:: RECORDS SUPPLIED ::

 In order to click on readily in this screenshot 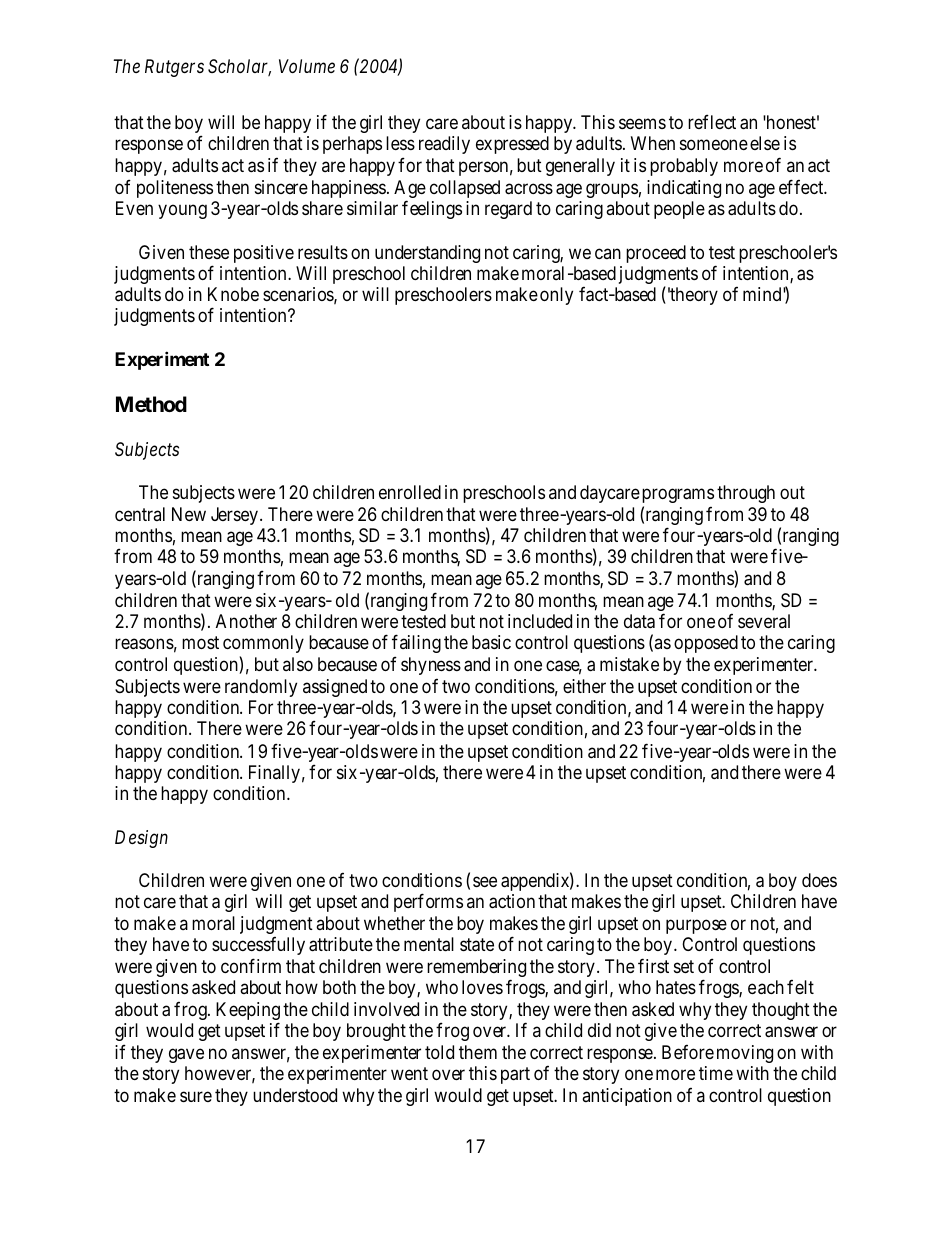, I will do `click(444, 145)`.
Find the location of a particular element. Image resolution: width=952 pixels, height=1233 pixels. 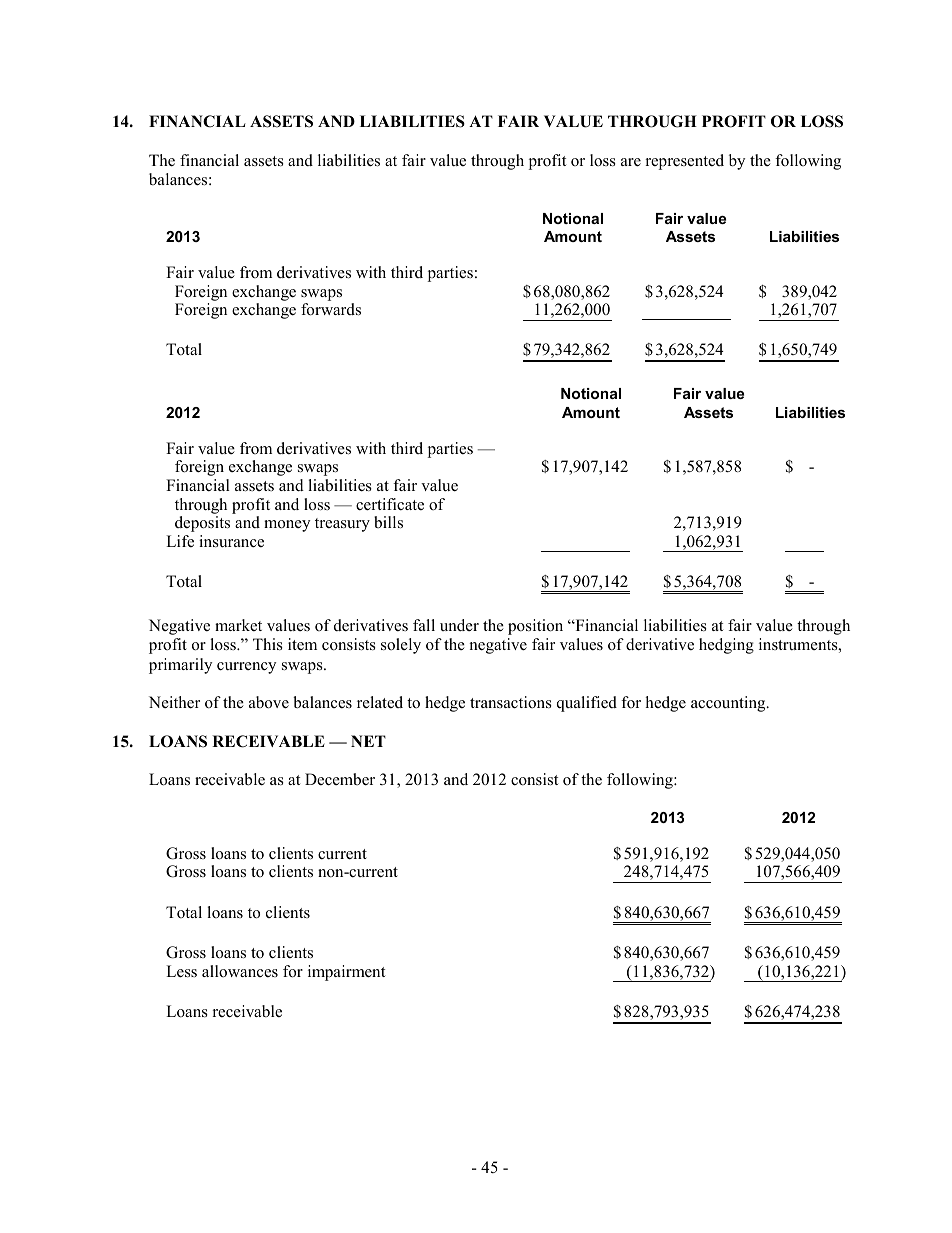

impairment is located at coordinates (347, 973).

:::
:: RECORDS SUPPLIED ::

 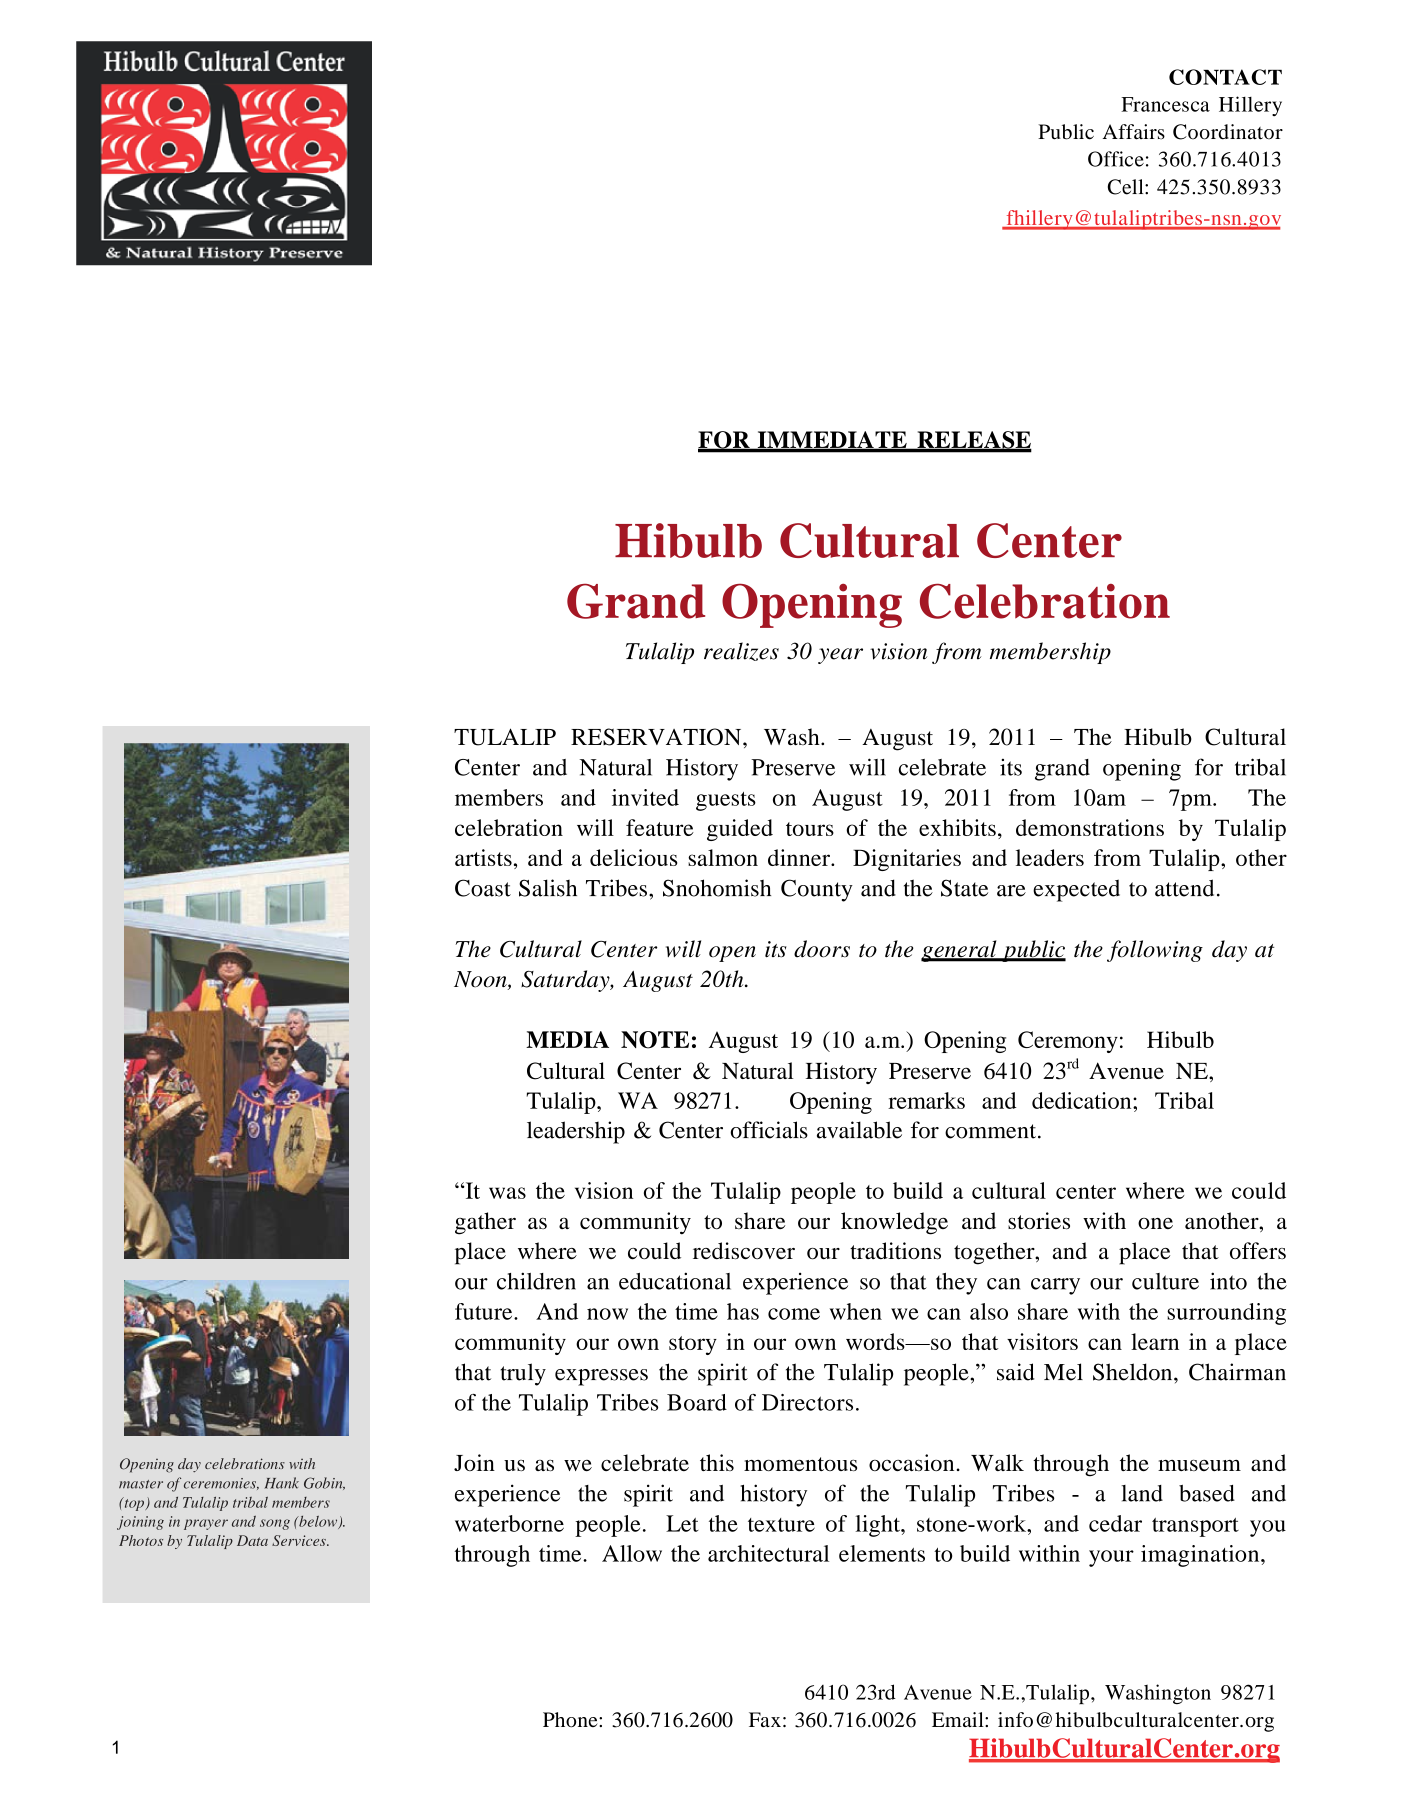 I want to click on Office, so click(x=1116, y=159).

:::
:: RECORDS SUPPLIED ::

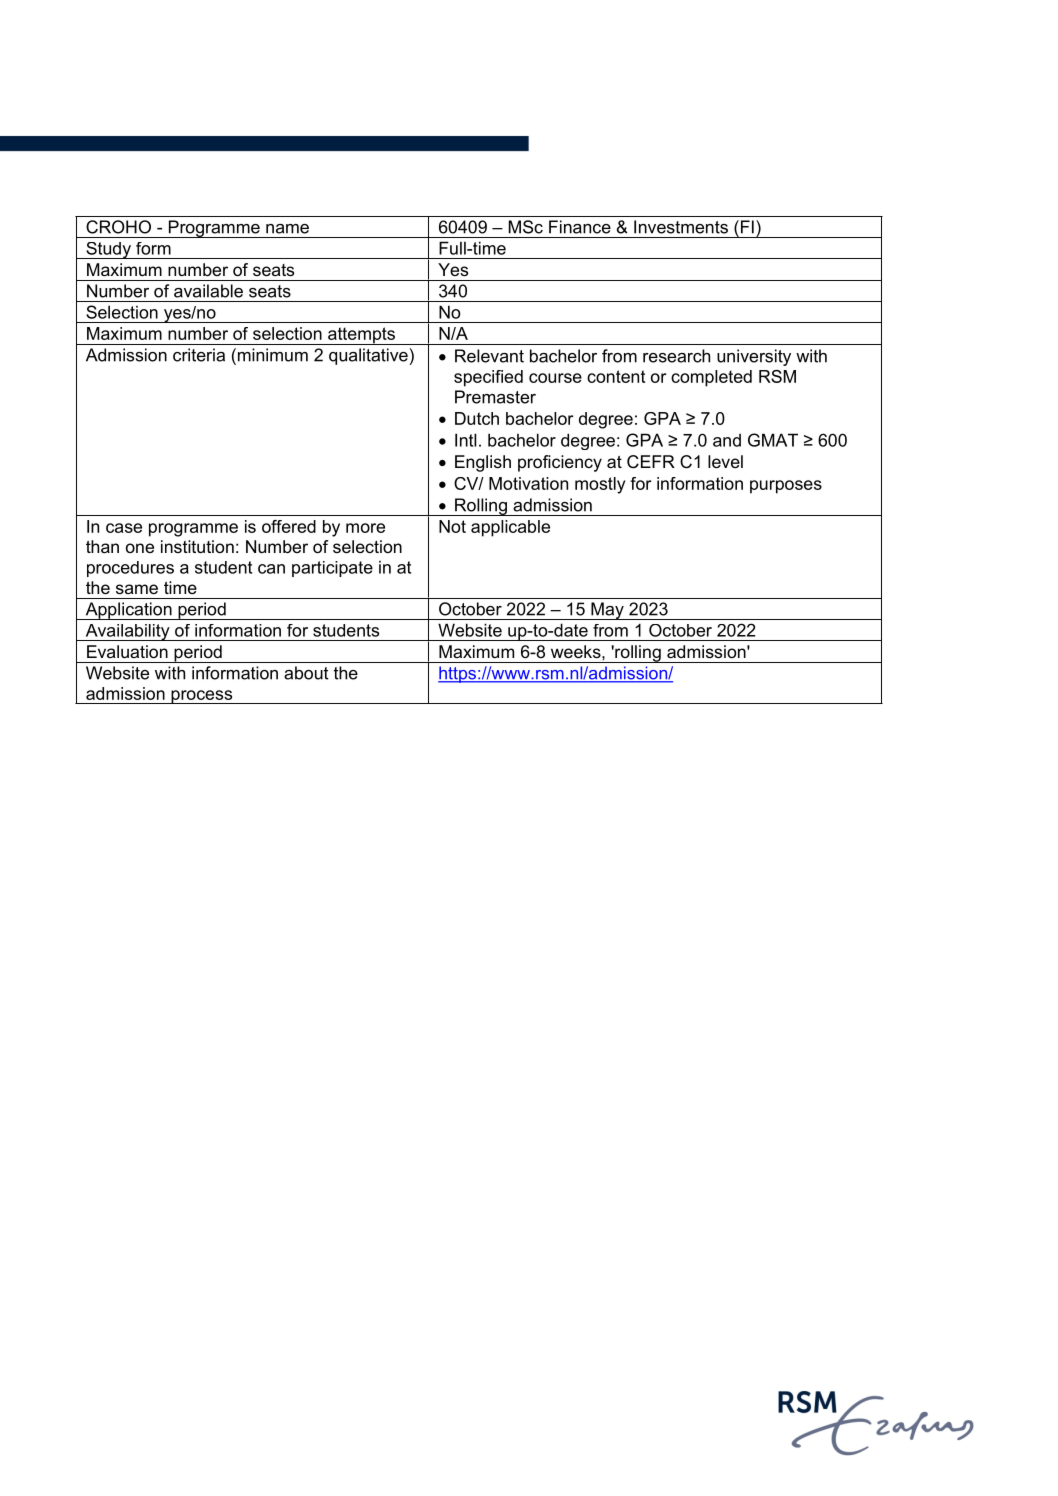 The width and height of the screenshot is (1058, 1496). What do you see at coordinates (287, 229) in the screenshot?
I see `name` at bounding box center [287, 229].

:::

> EXERCISE INSTRUCTIONS
Rewrite the records from the line with "Find the location" to the line with "impairment is located", replacing "particular element" with "specific element" and changing nothing else. Leave the pictures out of your answer.

> TASK RESULT
Find the location of a specific element. Image resolution: width=952 pixels, height=1233 pixels. 

impairment is located at coordinates (347, 973).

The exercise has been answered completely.